___ Extracted records ___

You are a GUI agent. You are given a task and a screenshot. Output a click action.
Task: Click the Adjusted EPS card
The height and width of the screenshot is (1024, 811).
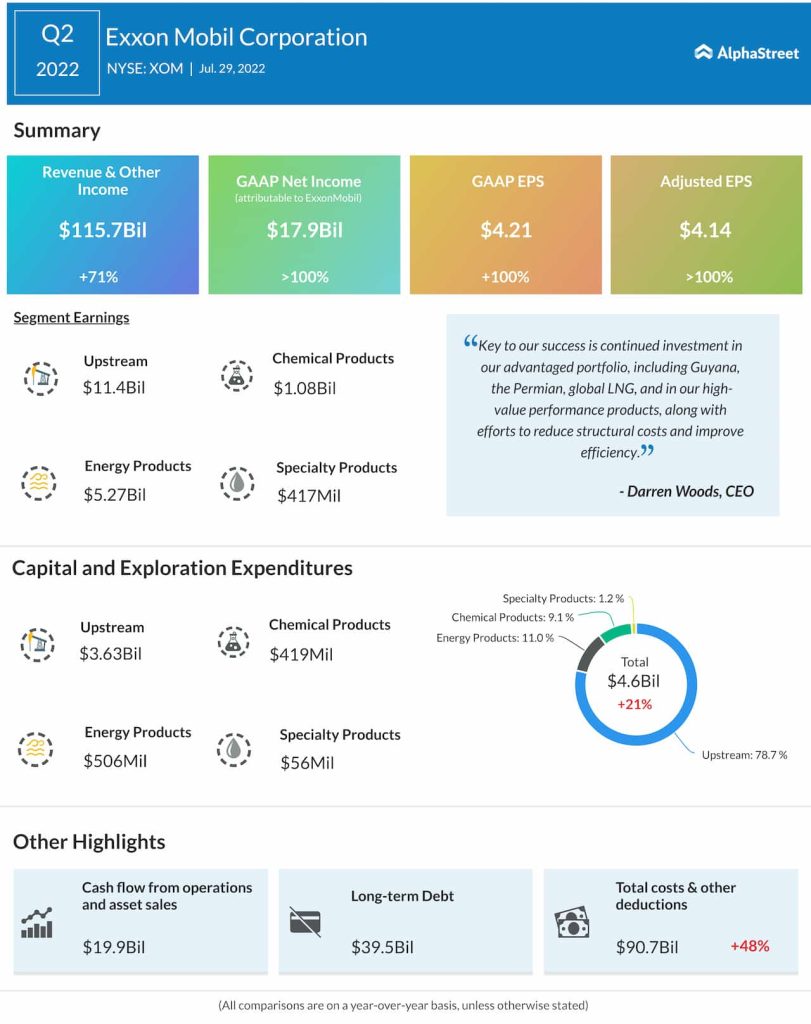pyautogui.click(x=706, y=224)
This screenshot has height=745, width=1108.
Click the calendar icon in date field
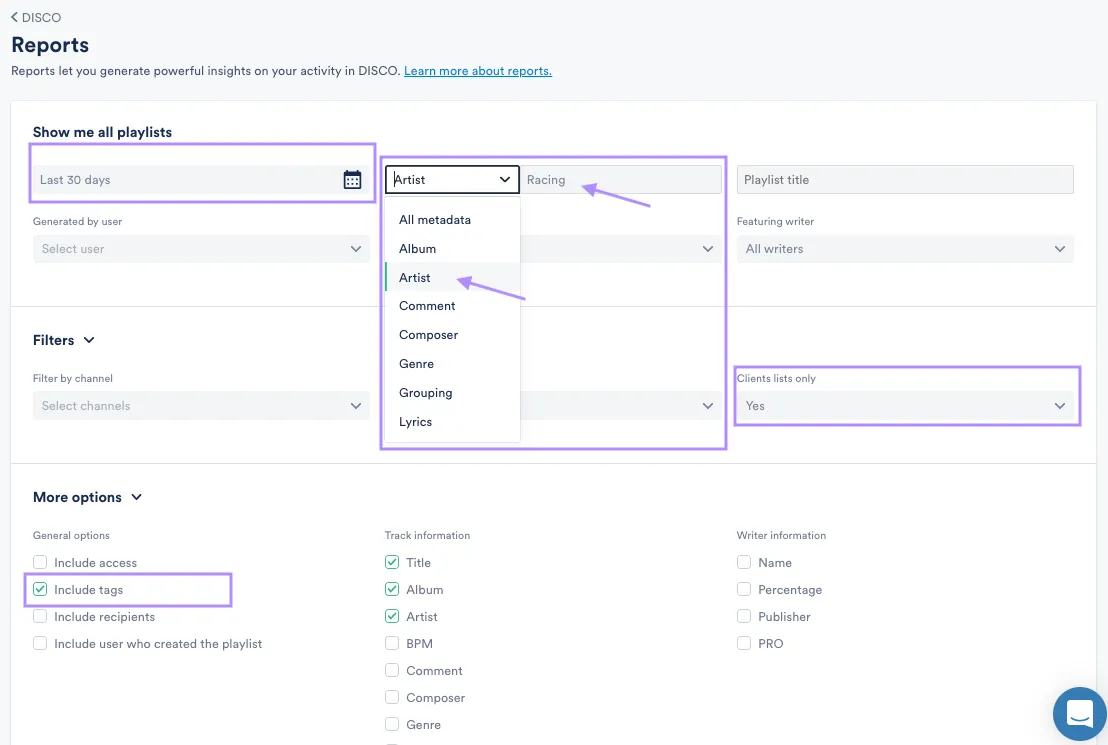pyautogui.click(x=352, y=180)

___

**Exercise prompt:** Retype the data above as given, letting no picture into the copy.

**Result of the exercise:**
You are a GUI agent. You are given a task and a screenshot. Output a click action.
Task: Click the Adjusted EPS card
The height and width of the screenshot is (1024, 811).
pyautogui.click(x=706, y=224)
This screenshot has height=745, width=1108.
Click the calendar icon in date field
pyautogui.click(x=352, y=180)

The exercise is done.